Although the most effective way to prevent postpartum transmission of HIV is to eliminate breast-feeding altogether and substitute replacement feeding, there is increasing evidence that early weaning may not be safe in very resource constrained settings, due to the high risk of malnutrition and diarrhea in formula-fed infants without a consistent source of clean water. The WHO has recommended exclusive breast-feeding (no additional solids or fluids other than water) for at least 6 mo in resource-limited settings, unless there is an acceptable, feasible, affordable, sustainable, and safe (AFASS) replacement feeding option. Multiple international studies have shown that there are 2 efficacious approaches to interrupt breast-feeding transmission. One option is to treat mothers with triple ART for the duration of breast-feeding and their infants with daily nevirapine from birth to 6 weeks of age; this is critical for mothers who require ART for their own health. The other option, only for women with relatively strong CD4 counts who do not require ART for their own health, is to discontinue maternal ART 1 wk after delivery and treat the infant with daily nevirapine from birth until all exposure to breast milk has ended. As more data become available, guidelines for prevention of mother to child transmission will be regularly updated at http://www.aidsinfo.nih.gov/default.aspx and the WHO website (http://www.who.int/en/index.html).

Now that it is clear that perinatal transmission can be reduced dramatically by treating pregnant mothers, a compelling argument can be made for prenatal identification of HIV-1 infection in the mother. The benefit of therapy both for the mother’s health and to prevent transmission to the infant cannot be overemphasized. The recommended universal prenatal HIV-1 counseling and HIV-1 testing with consent for all pregnant women has reduced the number of new infections dramatically in many areas of the USA and Europe. For women not tested during pregnancy, the use of rapid HIV antibody testing during labor or on the 1st day of life for the infant is a way to provide perinatal prophylaxis to an additional group of at-risk infants.
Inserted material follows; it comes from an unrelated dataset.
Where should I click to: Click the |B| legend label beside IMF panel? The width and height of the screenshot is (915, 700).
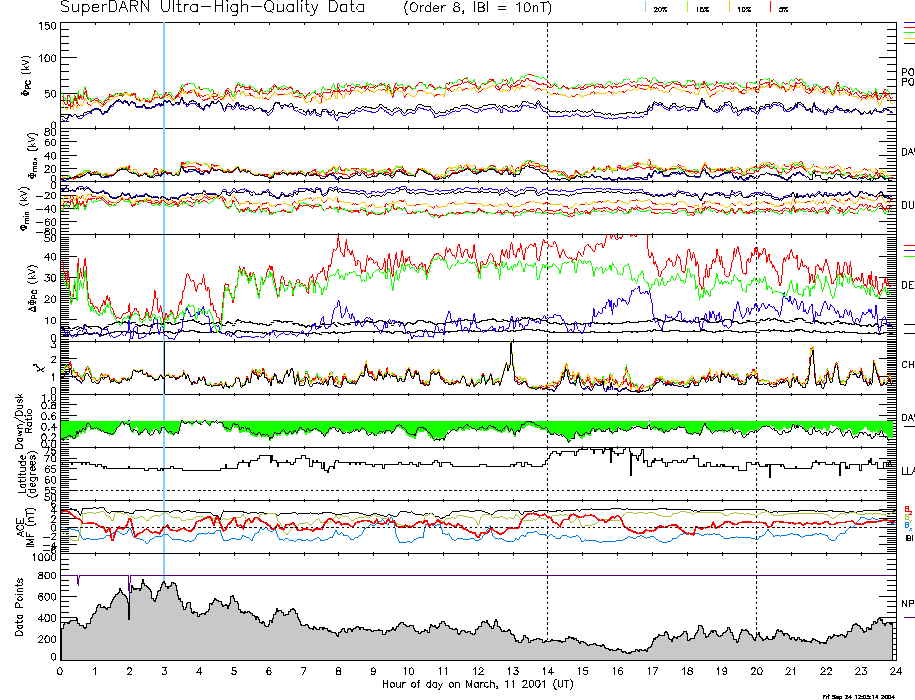(x=907, y=540)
Prevention of sexual transmission involves avoiding the exchange of bodily fluids. In sexually active adolescents, condoms should be an integral part of programs to reduce sexually transmitted diseases, including HIV-1. Unprotected sex with older partners or with multiple partners and use of recreational drugs is common among HIV-1–infected adolescents, increasing their risk. Educational efforts about avoidance of risk factors are essential for older school-aged children and adolescents and should begin before the onset of sexual activity. In addition, promising new research for sexually active adults may translate to increased prevention for adolescents. Three African trials have demonstrated that male circumcision was associated with a 50-60% reduction in risk of HIV acquisition in young men. For women, use of a 1% vaginal gel formulation of tenofovir during intercourse was found to reduce HIV acquisition by nearly 40%. Other topical microbicides are being investigated. Recently, a double-blind study of pre-exposure prophylaxis in males having sex with men using once daily dosing of co-formulated tenofovir and emtricitabine resulted in a 44% reduction in the incidence of HIV (95% confidence interval, 15 to 63; P=0.005). Of interest, the incidence of HIV transmission was reduced by 73% when participants took the drug on 90% or more days.

Despite prolonged suppression of viremia, it is obvious that HAART will not fully restore health and is associated with long term toxicity. In addition, adherence is a major challenge and resources will not be available to expand HAART to all patients who need it. Thus, recent discoveries of new antiretroviral drugs, new vaccines, and advances in our understanding of HIV latency are encouraging developments on the long road to a cure.